INPUT DATA -
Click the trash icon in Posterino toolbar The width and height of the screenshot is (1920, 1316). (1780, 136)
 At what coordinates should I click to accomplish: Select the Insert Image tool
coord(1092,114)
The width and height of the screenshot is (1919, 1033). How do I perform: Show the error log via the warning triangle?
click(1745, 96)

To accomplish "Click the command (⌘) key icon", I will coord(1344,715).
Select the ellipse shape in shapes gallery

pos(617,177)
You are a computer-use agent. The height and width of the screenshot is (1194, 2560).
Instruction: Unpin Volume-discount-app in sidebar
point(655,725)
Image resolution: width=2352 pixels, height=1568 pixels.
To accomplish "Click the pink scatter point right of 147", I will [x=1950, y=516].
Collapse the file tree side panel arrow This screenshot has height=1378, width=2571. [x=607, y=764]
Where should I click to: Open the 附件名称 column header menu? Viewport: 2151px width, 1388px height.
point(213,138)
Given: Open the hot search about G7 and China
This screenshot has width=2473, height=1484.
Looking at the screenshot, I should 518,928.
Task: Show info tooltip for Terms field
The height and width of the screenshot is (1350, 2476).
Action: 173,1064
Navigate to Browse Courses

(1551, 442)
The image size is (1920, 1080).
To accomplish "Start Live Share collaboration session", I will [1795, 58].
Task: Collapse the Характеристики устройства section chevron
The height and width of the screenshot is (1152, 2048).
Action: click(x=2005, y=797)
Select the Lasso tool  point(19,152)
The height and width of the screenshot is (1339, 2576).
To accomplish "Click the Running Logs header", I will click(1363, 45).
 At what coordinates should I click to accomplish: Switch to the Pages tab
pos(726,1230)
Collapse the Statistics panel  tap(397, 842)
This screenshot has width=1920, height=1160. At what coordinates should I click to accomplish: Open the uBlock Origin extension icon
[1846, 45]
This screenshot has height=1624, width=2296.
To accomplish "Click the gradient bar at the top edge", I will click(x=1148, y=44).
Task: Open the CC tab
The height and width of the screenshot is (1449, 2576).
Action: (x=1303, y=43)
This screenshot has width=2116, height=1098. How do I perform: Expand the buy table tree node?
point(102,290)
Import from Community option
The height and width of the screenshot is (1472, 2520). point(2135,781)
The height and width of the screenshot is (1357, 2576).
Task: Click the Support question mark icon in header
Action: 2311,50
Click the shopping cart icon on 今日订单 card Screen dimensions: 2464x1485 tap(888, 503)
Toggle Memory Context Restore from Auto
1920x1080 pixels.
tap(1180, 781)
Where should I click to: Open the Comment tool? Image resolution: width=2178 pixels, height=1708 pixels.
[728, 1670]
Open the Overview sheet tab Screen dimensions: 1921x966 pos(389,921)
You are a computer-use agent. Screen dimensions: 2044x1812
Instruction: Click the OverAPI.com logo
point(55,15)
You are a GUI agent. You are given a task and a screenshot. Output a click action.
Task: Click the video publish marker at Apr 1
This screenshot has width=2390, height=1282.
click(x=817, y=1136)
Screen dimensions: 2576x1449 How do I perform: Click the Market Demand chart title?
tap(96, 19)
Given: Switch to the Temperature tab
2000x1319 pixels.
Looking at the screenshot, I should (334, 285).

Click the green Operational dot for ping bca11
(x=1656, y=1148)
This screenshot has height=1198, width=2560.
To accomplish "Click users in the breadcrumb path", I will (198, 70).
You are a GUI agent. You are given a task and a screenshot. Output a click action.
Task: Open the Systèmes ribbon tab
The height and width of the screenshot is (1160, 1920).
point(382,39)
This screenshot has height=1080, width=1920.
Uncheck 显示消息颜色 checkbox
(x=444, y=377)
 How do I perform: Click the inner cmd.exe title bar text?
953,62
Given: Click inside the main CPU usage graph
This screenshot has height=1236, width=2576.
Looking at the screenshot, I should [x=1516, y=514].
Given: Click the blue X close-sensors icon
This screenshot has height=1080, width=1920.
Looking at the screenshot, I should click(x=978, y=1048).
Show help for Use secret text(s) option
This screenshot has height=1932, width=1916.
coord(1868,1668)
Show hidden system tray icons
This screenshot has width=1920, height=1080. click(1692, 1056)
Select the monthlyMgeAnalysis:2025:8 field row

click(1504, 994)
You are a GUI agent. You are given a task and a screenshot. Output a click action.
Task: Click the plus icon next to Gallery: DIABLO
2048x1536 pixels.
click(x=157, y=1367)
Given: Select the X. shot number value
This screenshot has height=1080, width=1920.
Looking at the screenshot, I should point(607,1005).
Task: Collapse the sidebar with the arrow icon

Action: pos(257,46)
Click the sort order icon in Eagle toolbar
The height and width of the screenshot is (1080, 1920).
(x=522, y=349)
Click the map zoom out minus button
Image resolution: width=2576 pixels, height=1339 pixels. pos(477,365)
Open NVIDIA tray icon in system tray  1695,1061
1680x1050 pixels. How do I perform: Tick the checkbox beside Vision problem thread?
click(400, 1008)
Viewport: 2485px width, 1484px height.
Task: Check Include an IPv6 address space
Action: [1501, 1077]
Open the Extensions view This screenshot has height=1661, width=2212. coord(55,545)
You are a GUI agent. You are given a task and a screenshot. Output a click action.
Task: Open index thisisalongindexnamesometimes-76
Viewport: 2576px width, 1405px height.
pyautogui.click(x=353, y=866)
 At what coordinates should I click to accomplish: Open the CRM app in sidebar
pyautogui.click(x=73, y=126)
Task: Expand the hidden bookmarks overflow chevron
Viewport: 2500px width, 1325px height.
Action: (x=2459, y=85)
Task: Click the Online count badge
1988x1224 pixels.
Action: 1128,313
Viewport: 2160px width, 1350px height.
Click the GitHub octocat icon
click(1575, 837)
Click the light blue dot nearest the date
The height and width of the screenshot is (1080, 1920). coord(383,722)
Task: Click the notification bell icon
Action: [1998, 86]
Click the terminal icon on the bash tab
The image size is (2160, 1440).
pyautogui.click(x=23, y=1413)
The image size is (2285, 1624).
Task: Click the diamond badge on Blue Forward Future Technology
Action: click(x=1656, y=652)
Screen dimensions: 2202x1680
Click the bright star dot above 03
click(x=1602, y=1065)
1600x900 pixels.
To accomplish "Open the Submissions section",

WHAT IS BEING ASKED -
An exact copy of all the records is the only acceptable answer.

RESPONSE TO THE TASK -
Click the trash icon in Posterino toolbar The width and height of the screenshot is (1920, 1316). (1780, 136)
 At what coordinates should I click to accomplish: Select the Insert Image tool
coord(1092,114)
The width and height of the screenshot is (1919, 1033). How do I perform: Show the error log via the warning triangle?
click(1745, 96)

To accomplish "Click the command (⌘) key icon", I will coord(1344,715).
Select the ellipse shape in shapes gallery

pos(617,177)
You are a computer-use agent. The height and width of the screenshot is (1194, 2560).
Instruction: Unpin Volume-discount-app in sidebar
point(655,725)
Image resolution: width=2352 pixels, height=1568 pixels.
To accomplish "Click the pink scatter point right of 147", I will [x=1950, y=516].
Collapse the file tree side panel arrow This screenshot has height=1378, width=2571. [x=607, y=764]
Where should I click to: Open the 附件名称 column header menu? Viewport: 2151px width, 1388px height.
point(213,138)
Given: Open the hot search about G7 and China
This screenshot has width=2473, height=1484.
Looking at the screenshot, I should 518,928.
Task: Show info tooltip for Terms field
The height and width of the screenshot is (1350, 2476).
Action: 173,1064
Navigate to Browse Courses

(1551, 442)
The image size is (1920, 1080).
To accomplish "Start Live Share collaboration session", I will [1795, 58].
Task: Collapse the Характеристики устройства section chevron
The height and width of the screenshot is (1152, 2048).
Action: click(x=2005, y=797)
Select the Lasso tool  point(19,152)
The height and width of the screenshot is (1339, 2576).
To accomplish "Click the Running Logs header", I will click(1363, 45).
 At what coordinates should I click to accomplish: Switch to the Pages tab
pos(726,1230)
Collapse the Statistics panel  tap(397, 842)
This screenshot has width=1920, height=1160. At what coordinates should I click to accomplish: Open the uBlock Origin extension icon
[1846, 45]
This screenshot has height=1624, width=2296.
To accomplish "Click the gradient bar at the top edge", I will click(x=1148, y=44).
Task: Open the CC tab
The height and width of the screenshot is (1449, 2576).
Action: (x=1303, y=43)
This screenshot has width=2116, height=1098. How do I perform: Expand the buy table tree node?
point(102,290)
Import from Community option
The height and width of the screenshot is (1472, 2520). point(2135,781)
The height and width of the screenshot is (1357, 2576).
Task: Click the Support question mark icon in header
Action: 2311,50
Click the shopping cart icon on 今日订单 card Screen dimensions: 2464x1485 tap(888, 503)
Toggle Memory Context Restore from Auto
1920x1080 pixels.
tap(1180, 781)
Where should I click to: Open the Comment tool? Image resolution: width=2178 pixels, height=1708 pixels.
[728, 1670]
Open the Overview sheet tab Screen dimensions: 1921x966 pos(389,921)
You are a computer-use agent. Screen dimensions: 2044x1812
Instruction: Click the OverAPI.com logo
point(55,15)
You are a GUI agent. You are given a task and a screenshot. Output a click action.
Task: Click the video publish marker at Apr 1
This screenshot has width=2390, height=1282.
click(x=817, y=1136)
Screen dimensions: 2576x1449 How do I perform: Click the Market Demand chart title?
tap(96, 19)
Given: Switch to the Temperature tab
2000x1319 pixels.
Looking at the screenshot, I should (334, 285).

Click the green Operational dot for ping bca11
(x=1656, y=1148)
This screenshot has height=1198, width=2560.
To accomplish "Click users in the breadcrumb path", I will (198, 70).
You are a GUI agent. You are given a task and a screenshot. Output a click action.
Task: Open the Systèmes ribbon tab
The height and width of the screenshot is (1160, 1920).
point(382,39)
This screenshot has height=1080, width=1920.
Uncheck 显示消息颜色 checkbox
(x=444, y=377)
 How do I perform: Click the inner cmd.exe title bar text?
953,62
Given: Click inside the main CPU usage graph
This screenshot has height=1236, width=2576.
Looking at the screenshot, I should [x=1516, y=514].
Given: Click the blue X close-sensors icon
This screenshot has height=1080, width=1920.
Looking at the screenshot, I should click(x=978, y=1048).
Show help for Use secret text(s) option
This screenshot has height=1932, width=1916.
coord(1868,1668)
Show hidden system tray icons
This screenshot has width=1920, height=1080. click(1692, 1056)
Select the monthlyMgeAnalysis:2025:8 field row

click(1504, 994)
You are a GUI agent. You are given a task and a screenshot. Output a click action.
Task: Click the plus icon next to Gallery: DIABLO
2048x1536 pixels.
click(x=157, y=1367)
Given: Select the X. shot number value
This screenshot has height=1080, width=1920.
Looking at the screenshot, I should point(607,1005).
Task: Collapse the sidebar with the arrow icon

Action: pos(257,46)
Click the sort order icon in Eagle toolbar
The height and width of the screenshot is (1080, 1920).
(x=522, y=349)
Click the map zoom out minus button
Image resolution: width=2576 pixels, height=1339 pixels. pos(477,365)
Open NVIDIA tray icon in system tray  1695,1061
1680x1050 pixels. How do I perform: Tick the checkbox beside Vision problem thread?
click(400, 1008)
Viewport: 2485px width, 1484px height.
Task: Check Include an IPv6 address space
Action: [1501, 1077]
Open the Extensions view This screenshot has height=1661, width=2212. coord(55,545)
You are a GUI agent. You are given a task and a screenshot. Output a click action.
Task: Open index thisisalongindexnamesometimes-76
Viewport: 2576px width, 1405px height.
pyautogui.click(x=353, y=866)
 At what coordinates should I click to accomplish: Open the CRM app in sidebar
pyautogui.click(x=73, y=126)
Task: Expand the hidden bookmarks overflow chevron
Viewport: 2500px width, 1325px height.
Action: (x=2459, y=85)
Task: Click the Online count badge
1988x1224 pixels.
Action: 1128,313
Viewport: 2160px width, 1350px height.
Click the GitHub octocat icon
click(1575, 837)
Click the light blue dot nearest the date
The height and width of the screenshot is (1080, 1920). coord(383,722)
Task: Click the notification bell icon
Action: [1998, 86]
Click the terminal icon on the bash tab
The image size is (2160, 1440).
pyautogui.click(x=23, y=1413)
The image size is (2285, 1624).
Task: Click the diamond badge on Blue Forward Future Technology
Action: click(x=1656, y=652)
Screen dimensions: 2202x1680
Click the bright star dot above 03
click(x=1602, y=1065)
1600x900 pixels.
To accomplish "Open the Submissions section",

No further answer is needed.